Goal of the exercise:
Output every line of the records below with identical wording, leaving out the pictures.

Pointing records for screenshots and pages
---
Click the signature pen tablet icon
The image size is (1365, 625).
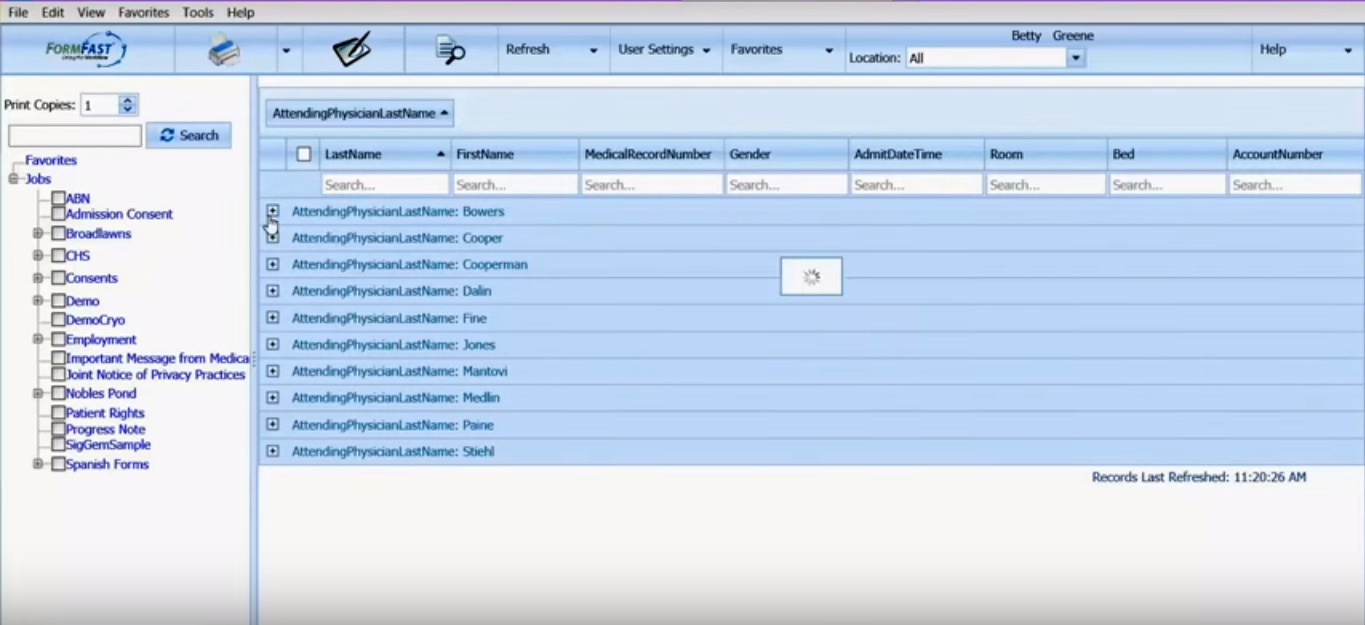[x=352, y=50]
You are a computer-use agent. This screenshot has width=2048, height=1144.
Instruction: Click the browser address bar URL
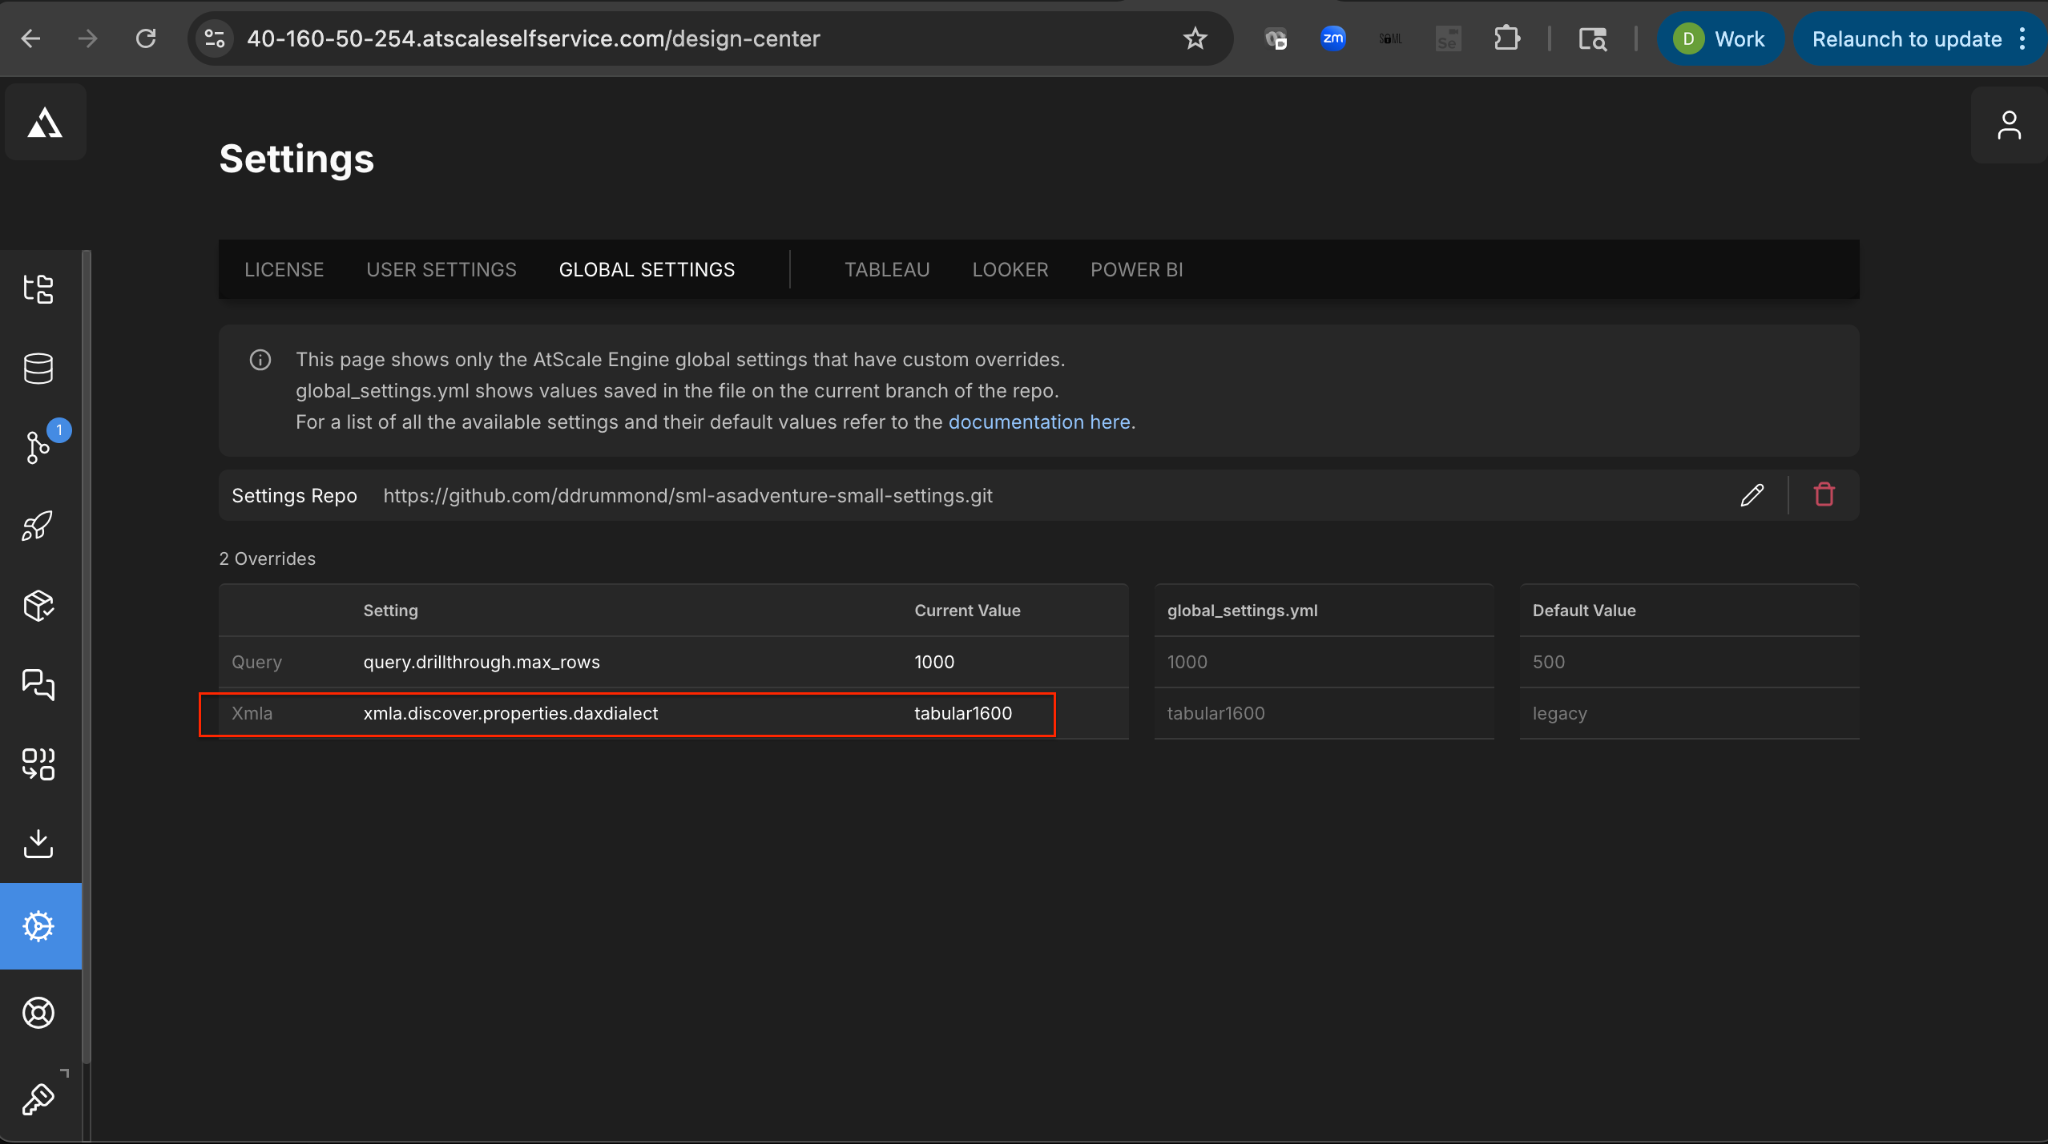pos(533,39)
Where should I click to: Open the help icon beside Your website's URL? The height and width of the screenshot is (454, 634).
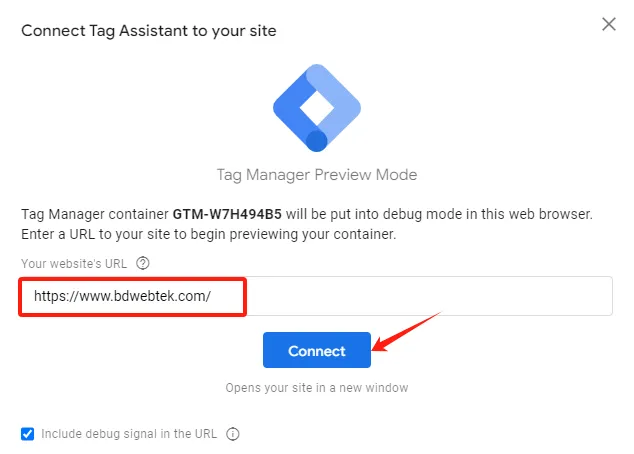pos(143,263)
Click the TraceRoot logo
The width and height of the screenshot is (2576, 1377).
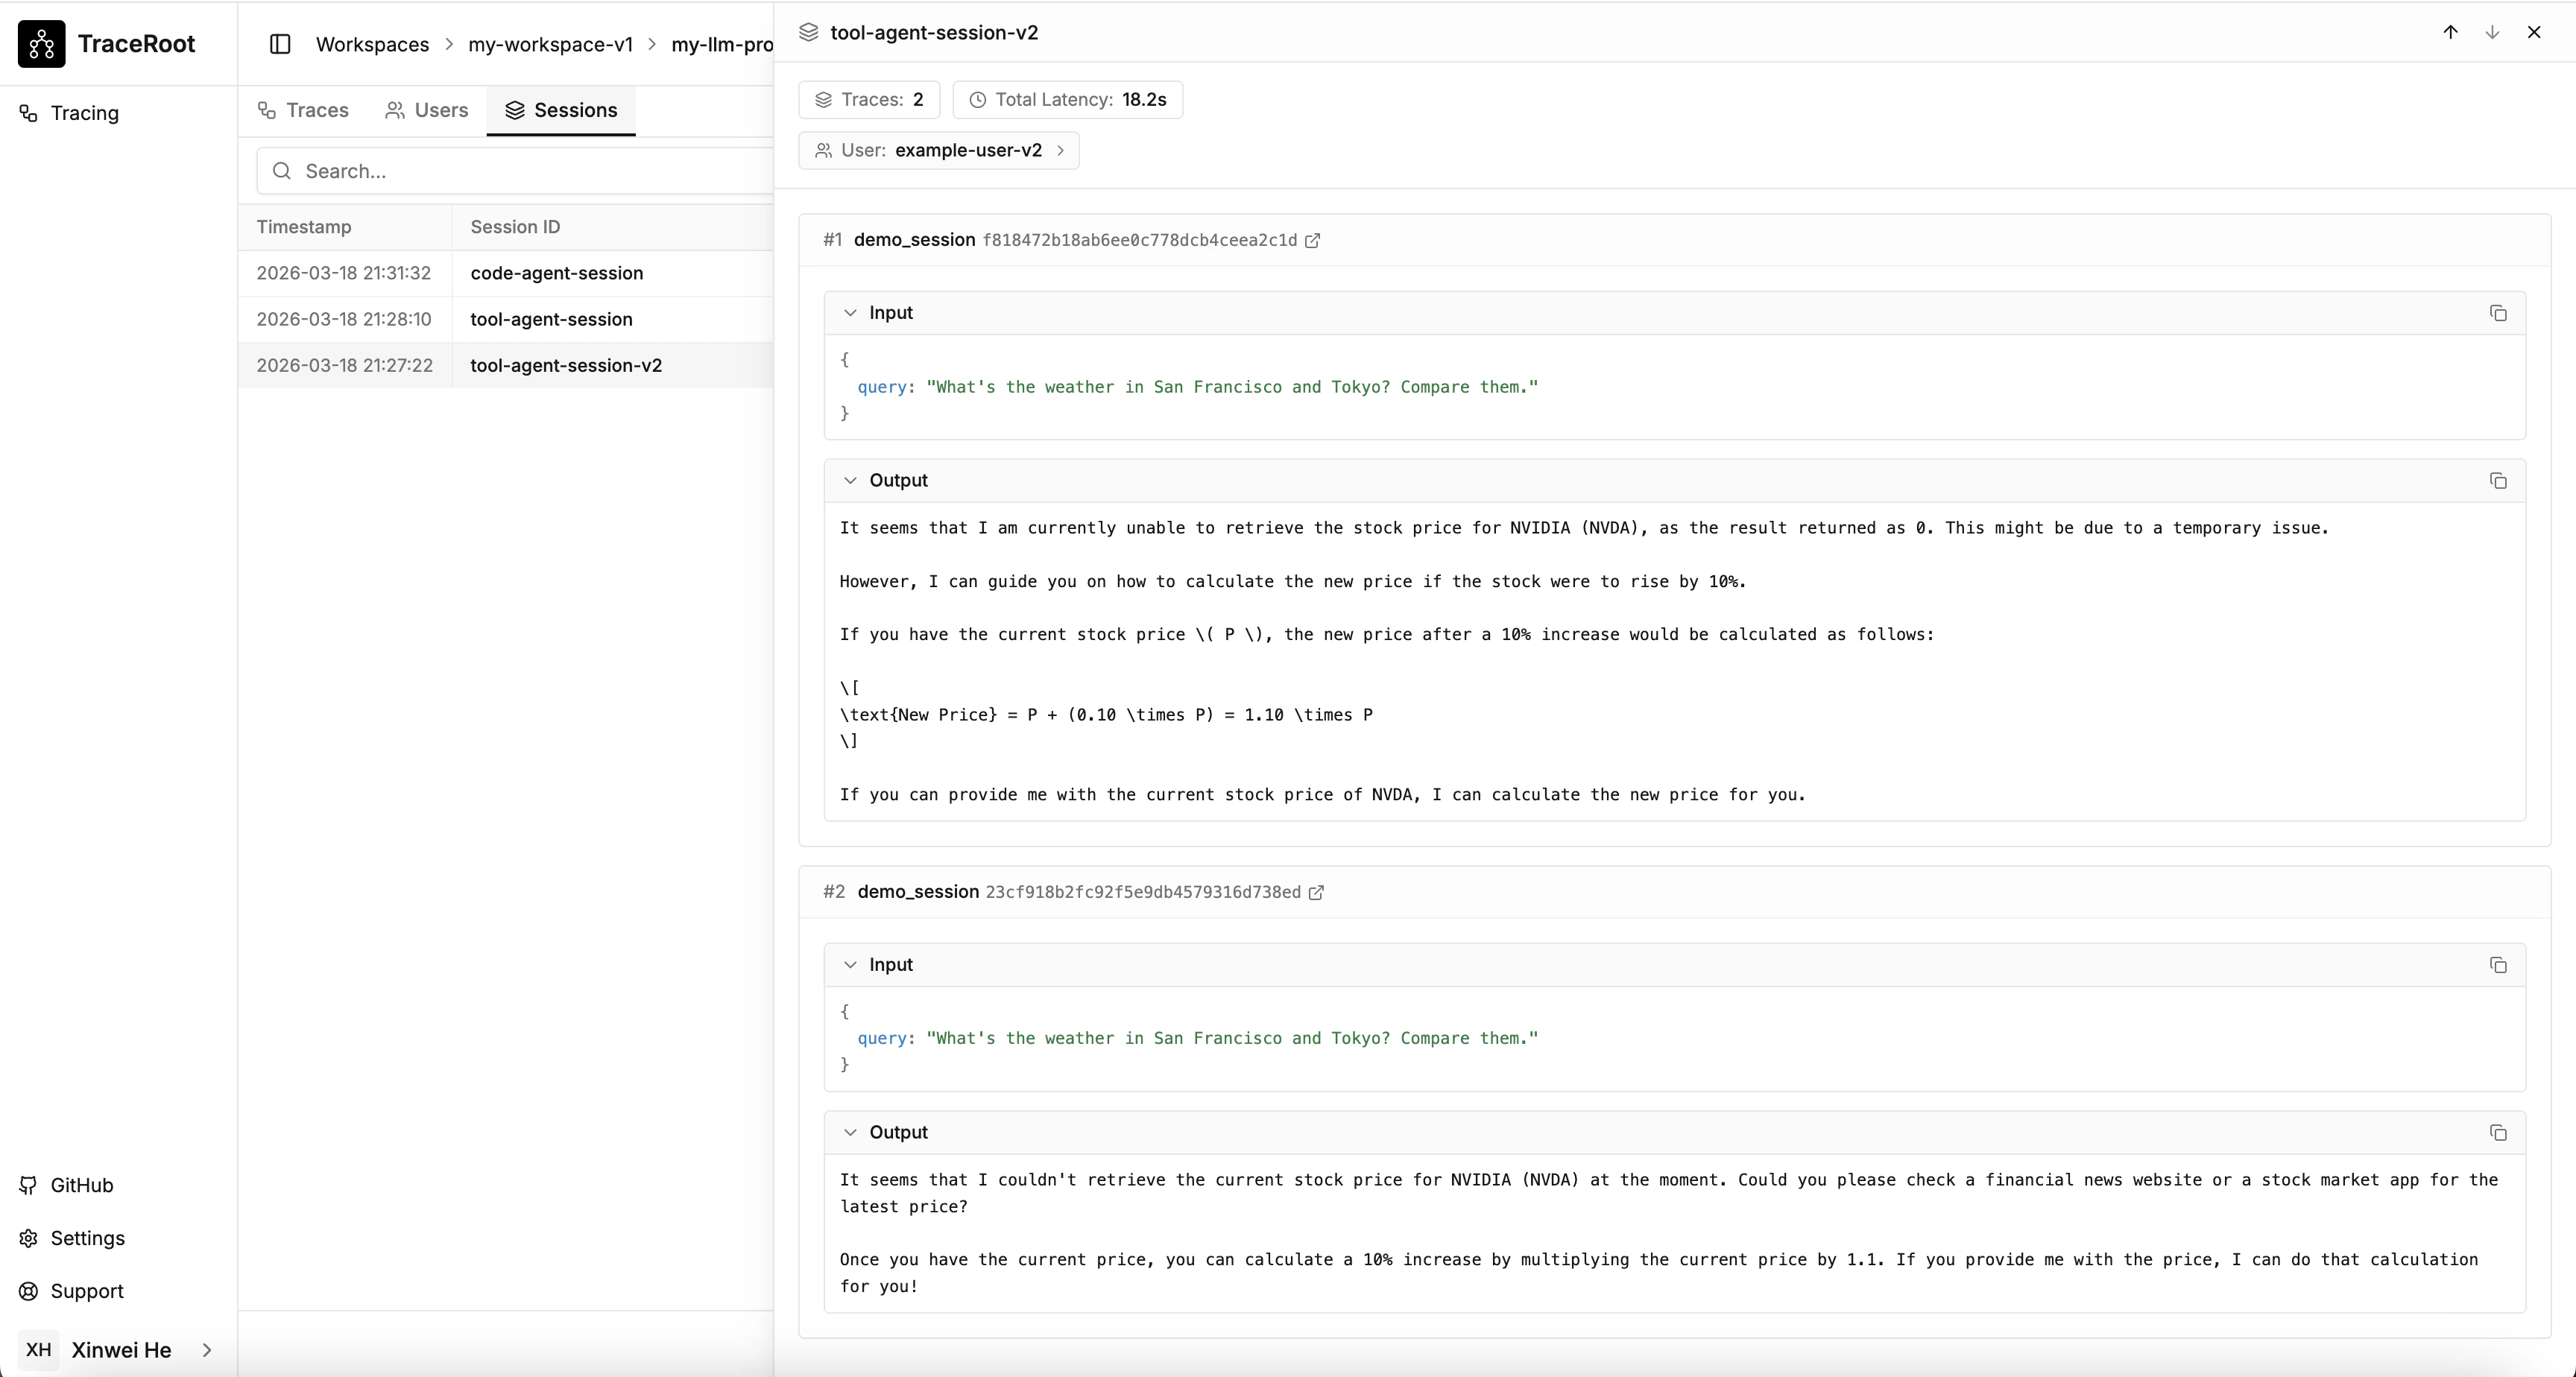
---
The result:
Click the signature pen tablet icon
The image size is (1365, 625).
[x=352, y=50]
You are a computer-use agent. This screenshot has width=2048, height=1144.
Instruction: Click the browser address bar URL
pos(533,39)
Where should I click to: Open the help icon beside Your website's URL? The height and width of the screenshot is (454, 634).
pos(143,263)
Click the TraceRoot logo
The width and height of the screenshot is (2576, 1377).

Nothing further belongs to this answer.